··· PROVIDED RECORDS

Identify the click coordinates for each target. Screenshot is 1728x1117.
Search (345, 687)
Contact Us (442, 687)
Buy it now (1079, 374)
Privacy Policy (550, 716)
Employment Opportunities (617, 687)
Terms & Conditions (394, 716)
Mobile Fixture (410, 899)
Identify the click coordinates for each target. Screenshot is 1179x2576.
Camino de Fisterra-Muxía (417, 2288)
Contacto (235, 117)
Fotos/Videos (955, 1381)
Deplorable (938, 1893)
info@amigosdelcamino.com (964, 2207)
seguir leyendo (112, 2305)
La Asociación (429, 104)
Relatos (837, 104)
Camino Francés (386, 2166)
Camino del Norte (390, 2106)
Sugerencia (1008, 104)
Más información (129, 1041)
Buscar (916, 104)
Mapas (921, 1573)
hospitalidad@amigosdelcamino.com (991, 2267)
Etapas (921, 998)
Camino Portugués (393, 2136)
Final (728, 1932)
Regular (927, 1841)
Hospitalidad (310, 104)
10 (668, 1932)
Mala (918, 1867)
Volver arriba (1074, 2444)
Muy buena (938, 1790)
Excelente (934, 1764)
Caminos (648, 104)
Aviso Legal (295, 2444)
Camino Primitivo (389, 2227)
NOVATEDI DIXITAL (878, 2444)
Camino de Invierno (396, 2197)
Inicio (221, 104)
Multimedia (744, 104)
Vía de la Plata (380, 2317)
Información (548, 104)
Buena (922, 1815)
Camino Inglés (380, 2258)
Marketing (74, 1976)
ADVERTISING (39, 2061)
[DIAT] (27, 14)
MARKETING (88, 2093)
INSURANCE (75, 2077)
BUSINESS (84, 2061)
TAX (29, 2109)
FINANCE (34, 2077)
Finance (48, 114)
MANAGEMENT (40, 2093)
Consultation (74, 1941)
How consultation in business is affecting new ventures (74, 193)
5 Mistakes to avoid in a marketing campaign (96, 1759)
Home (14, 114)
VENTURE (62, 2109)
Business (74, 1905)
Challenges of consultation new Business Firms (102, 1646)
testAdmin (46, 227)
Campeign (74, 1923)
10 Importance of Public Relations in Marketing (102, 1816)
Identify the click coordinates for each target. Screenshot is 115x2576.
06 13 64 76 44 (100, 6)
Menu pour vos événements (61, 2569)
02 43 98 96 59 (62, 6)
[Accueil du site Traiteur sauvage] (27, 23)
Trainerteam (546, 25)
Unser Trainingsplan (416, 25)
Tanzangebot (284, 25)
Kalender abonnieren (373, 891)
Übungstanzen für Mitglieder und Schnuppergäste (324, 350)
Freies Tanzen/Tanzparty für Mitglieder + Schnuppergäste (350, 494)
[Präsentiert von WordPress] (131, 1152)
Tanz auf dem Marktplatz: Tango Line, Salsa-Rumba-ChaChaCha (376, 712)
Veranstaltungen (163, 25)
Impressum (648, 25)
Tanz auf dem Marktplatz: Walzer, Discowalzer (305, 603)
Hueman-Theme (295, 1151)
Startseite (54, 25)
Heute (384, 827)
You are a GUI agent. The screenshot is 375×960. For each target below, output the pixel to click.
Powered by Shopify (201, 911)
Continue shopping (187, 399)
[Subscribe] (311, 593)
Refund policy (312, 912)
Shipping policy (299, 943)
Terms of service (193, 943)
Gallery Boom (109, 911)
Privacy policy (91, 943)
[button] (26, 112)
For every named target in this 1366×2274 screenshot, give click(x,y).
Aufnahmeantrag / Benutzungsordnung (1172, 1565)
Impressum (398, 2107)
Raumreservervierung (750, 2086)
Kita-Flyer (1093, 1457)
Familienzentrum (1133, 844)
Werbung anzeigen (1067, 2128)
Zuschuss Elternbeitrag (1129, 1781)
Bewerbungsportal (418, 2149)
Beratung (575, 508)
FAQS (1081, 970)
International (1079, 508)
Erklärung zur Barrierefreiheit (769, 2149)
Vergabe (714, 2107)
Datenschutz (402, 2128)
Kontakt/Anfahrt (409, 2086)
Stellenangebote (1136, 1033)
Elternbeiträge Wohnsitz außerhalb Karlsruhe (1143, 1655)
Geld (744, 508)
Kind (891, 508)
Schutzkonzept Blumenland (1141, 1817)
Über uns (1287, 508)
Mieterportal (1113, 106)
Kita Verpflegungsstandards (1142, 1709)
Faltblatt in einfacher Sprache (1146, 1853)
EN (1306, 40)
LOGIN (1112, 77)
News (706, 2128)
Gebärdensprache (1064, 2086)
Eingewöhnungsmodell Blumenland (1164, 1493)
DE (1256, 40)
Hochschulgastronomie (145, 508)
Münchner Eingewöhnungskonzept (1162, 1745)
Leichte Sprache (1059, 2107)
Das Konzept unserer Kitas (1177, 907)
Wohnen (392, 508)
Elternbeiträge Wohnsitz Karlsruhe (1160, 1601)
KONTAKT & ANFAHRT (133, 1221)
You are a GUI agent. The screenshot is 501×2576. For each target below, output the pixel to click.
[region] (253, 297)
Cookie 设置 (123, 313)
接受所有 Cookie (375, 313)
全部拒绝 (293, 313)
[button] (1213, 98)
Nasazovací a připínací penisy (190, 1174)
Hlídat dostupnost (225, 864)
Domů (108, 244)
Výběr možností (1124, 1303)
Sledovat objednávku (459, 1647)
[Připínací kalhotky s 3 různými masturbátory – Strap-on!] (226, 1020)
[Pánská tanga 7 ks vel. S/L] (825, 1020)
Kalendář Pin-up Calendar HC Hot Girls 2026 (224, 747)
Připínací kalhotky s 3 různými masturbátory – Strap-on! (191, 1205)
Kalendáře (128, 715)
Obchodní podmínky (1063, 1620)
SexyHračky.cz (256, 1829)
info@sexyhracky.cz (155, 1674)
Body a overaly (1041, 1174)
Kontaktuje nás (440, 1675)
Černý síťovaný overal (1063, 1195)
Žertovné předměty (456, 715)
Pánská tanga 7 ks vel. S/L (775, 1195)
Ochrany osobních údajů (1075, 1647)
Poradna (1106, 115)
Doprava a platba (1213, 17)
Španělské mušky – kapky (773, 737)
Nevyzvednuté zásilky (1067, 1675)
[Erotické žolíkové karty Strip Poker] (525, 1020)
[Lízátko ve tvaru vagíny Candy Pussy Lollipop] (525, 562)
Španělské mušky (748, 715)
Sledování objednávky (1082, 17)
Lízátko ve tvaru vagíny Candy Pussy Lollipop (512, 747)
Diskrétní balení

······

TASK STATEMENT >> The listing above holds a line with "TAX (29, 2109)" and a line with "Aufnahmeantrag / Benutzungsordnung". Print the stretch from the first through the second, exactly and alone.

OUTPUT OF THE EXERCISE >>
TAX (29, 2109)
FINANCE (34, 2077)
Finance (48, 114)
MANAGEMENT (40, 2093)
Consultation (74, 1941)
How consultation in business is affecting new ventures (74, 193)
5 Mistakes to avoid in a marketing campaign (96, 1759)
Home (14, 114)
VENTURE (62, 2109)
Business (74, 1905)
Challenges of consultation new Business Firms (102, 1646)
testAdmin (46, 227)
Campeign (74, 1923)
10 Importance of Public Relations in Marketing (102, 1816)
Identify the click coordinates for each target. Screenshot is 115x2576.
06 13 64 76 44 (100, 6)
Menu pour vos événements (61, 2569)
02 43 98 96 59 (62, 6)
[Accueil du site Traiteur sauvage] (27, 23)
Trainerteam (546, 25)
Unser Trainingsplan (416, 25)
Tanzangebot (284, 25)
Kalender abonnieren (373, 891)
Übungstanzen für Mitglieder und Schnuppergäste (324, 350)
Freies Tanzen/Tanzparty für Mitglieder + Schnuppergäste (350, 494)
[Präsentiert von WordPress] (131, 1152)
Tanz auf dem Marktplatz: Tango Line, Salsa-Rumba-ChaChaCha (376, 712)
Veranstaltungen (163, 25)
Impressum (648, 25)
Tanz auf dem Marktplatz: Walzer, Discowalzer (305, 603)
Hueman-Theme (295, 1151)
Startseite (54, 25)
Heute (384, 827)
You are a GUI agent. The screenshot is 375×960. For each target below, output the pixel to click.
Powered by Shopify (201, 911)
Continue shopping (187, 399)
[Subscribe] (311, 593)
Refund policy (312, 912)
Shipping policy (299, 943)
Terms of service (193, 943)
Gallery Boom (109, 911)
Privacy policy (91, 943)
[button] (26, 112)
For every named target in this 1366×2274 screenshot, give click(x,y).
Aufnahmeantrag / Benutzungsordnung (1172, 1565)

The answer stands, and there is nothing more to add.